TLDR:
- Senators John Kennedy (R-La.) and Tim Scott (R-S.C.) are calling on regulators to withdraw the Basel III Endgame Proposal, which would raise bank capital requirements.
- In a letter to regulators, the senators expressed concerns that the proposal would negatively impact affordable housing, mortgage lending, small business lending, and consumer lending, and put U.S. companies at a disadvantage to foreign competitors.
- The senators also criticized the lack of economic analysis and data supporting the need for the proposal.

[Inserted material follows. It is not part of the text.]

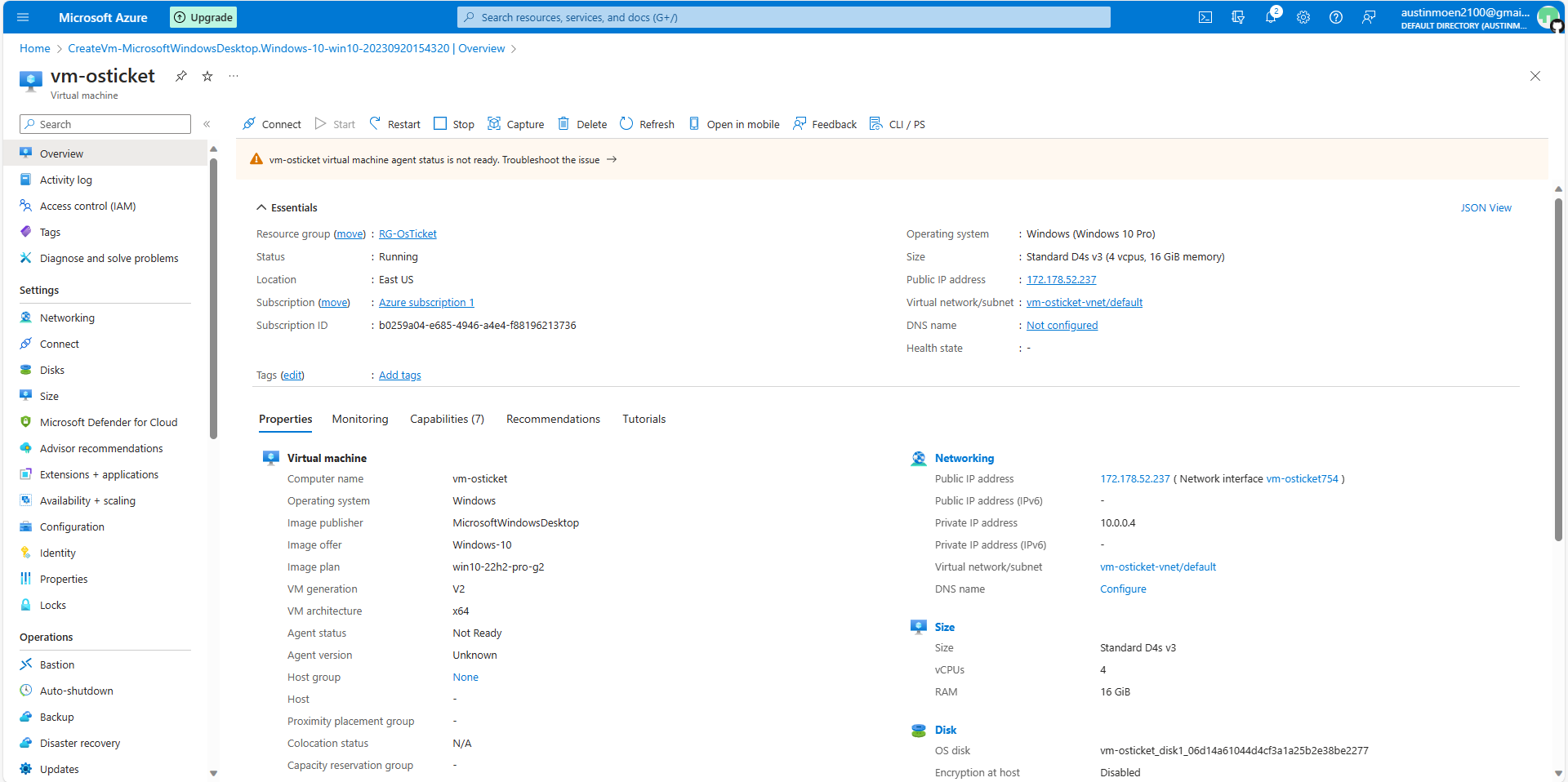Image resolution: width=1568 pixels, height=782 pixels.
Task: Launch Cloud Shell from the top bar
Action: [x=1205, y=16]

Senators John Kennedy and Tim Scott, along with other Senate Banking Republicans, are urging regulators to abandon the Basel III Endgame Proposal, which would increase bank capital requirements. In a letter to regulators, the senators raised concerns about the potential negative impacts of the proposal on affordable housing, mortgage lending, small business lending, and consumer lending. They also argued that the proposal would disadvantage U.S. companies compared to foreign competitors. The senators criticized the lack of economic analysis or evidence supporting the need for the proposal, and highlighted testimonies from CEOs of the country’s largest banks, who emphasized the potential negative effects on economic growth and lending to households and businesses.

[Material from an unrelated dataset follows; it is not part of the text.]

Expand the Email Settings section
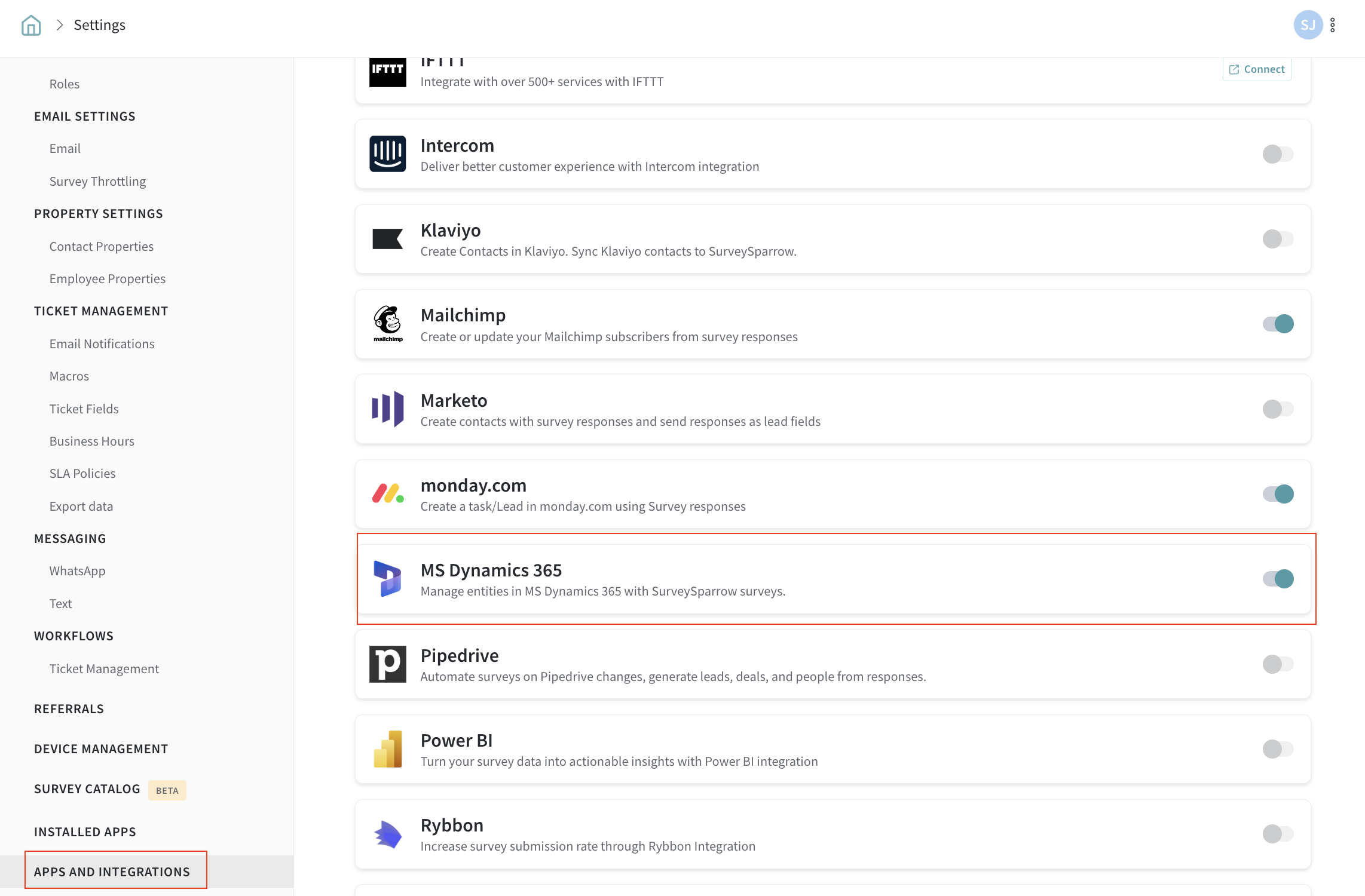 [85, 116]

The Basel III Endgame Proposal was issued by the Federal Reserve, Office of the Comptroller of the Currency, and the Federal Deposit Insurance Corporation in July. It aims to revise bank capital requirements in response to changes in international capital standards issued by the Basel Committee on Banking Supervision. The proposal would apply to banks with over $100 billion in assets, affecting the largest banks in the U.S. and potentially changing their lending and trading practices.
Senators Mike Crapo, Mike Rounds, Thom Tillis, Bill Hagerty, Cynthia Lummis, J.D. Vance, Katie Britt, Kevin Cramer, and Steve Daines also signed the letter calling for regulators to withdraw the proposal. The senators highlighted the Federal Reserve’s acknowledgment that it had not adequately considered the impacts of the proposal, and questioned the ability of legislators and the public to make informed decisions on a proposal whose effects are not fully understood.